Tasks to complete:
a: Answer these from the review of the play Heartless:
(i) Where did Sam Shepard start out in the early '60s?
(ii) Which actress plays Sally?
(iii) Who staged the production?
b: From the review of Heartless, extract the passage between "It’s hard to" and "other surreal flourishes.", inclusive.

Passage:
%%

It’s hard to believe that Sam Shepard has been writing for the American theater for nearly half a century. But it’s true: the cowboy playwright behind "True West," "Buried Child" and other modern classics started out in the early ’60s in the East Village.

His latest work, a glum, existential puzzle called "Heartless," almost feels like a return to his early days of avant-garde experiments. Or, if you want to be less charitable, it’s as if Shepard were trying to write an Edward Albee play. As in your typical Albee, there’s a bitter, articulate matriarch and existential head games played on a hapless houseguest among other surreal flourishes.

In a roomy, gloomy house overlooking the Los Angeles grid, we get to know the members of a strange family of women. There's the bratty, brooding Sally, played by Julianne Nicholson, who has a long scar down her chest where she had a heart transplant as a child. Sally’s spinsterish sister, Lucy, played by the superb, intense Jenny Bacon, clumps around the house resentfully. Their batty, wheelchair bound mother, grandly incarnated by Lois Smith, is pushed around by the mostly mute Betty Gilpin.

Caught in this gothic web is Gary Cole’s literature professor Roscoe, who has left his wife and is crashing at the house.

It’s a credit to the handsome, spooky production, evocatively staged by Daniel Aukin that the script’s thinness and shagginess doesn’t really irritate until the second act.

Heartless is a mysterious play peppered with clues but one has little desire to put them together. Instead, the self-consciously poetic narrative feels like cryptic vamping for its own sake. The result is a piece lacking most major organs, not just the blood-pumping one.

%%

Stored data:
%%

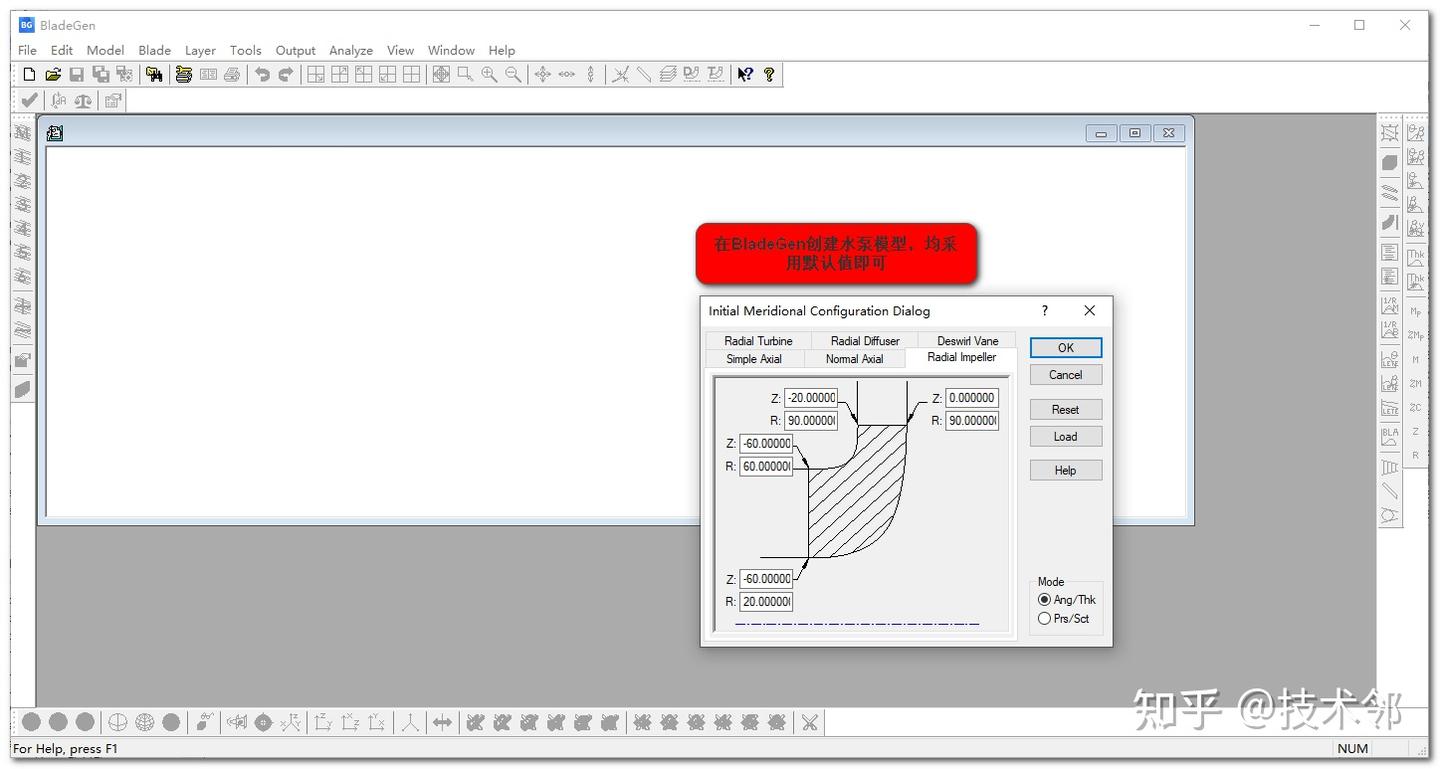Viewport: 1440px width, 769px height.
Task: Switch mode to Prs/Sct
Action: pyautogui.click(x=1044, y=618)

%%

Results for each task:
a:
(i) The East Village
(ii) Julianne Nicholson
(iii) Daniel Aukin

b:
It’s hard to believe that Sam Shepard has been writing for the American theater for nearly half a century. But it’s true: the cowboy playwright behind "True West," "Buried Child" and other modern classics started out in the early ’60s in the East Village.

His latest work, a glum, existential puzzle called "Heartless," almost feels like a return to his early days of avant-garde experiments. Or, if you want to be less charitable, it’s as if Shepard were trying to write an Edward Albee play. As in your typical Albee, there’s a bitter, articulate matriarch and existential head games played on a hapless houseguest among other surreal flourishes.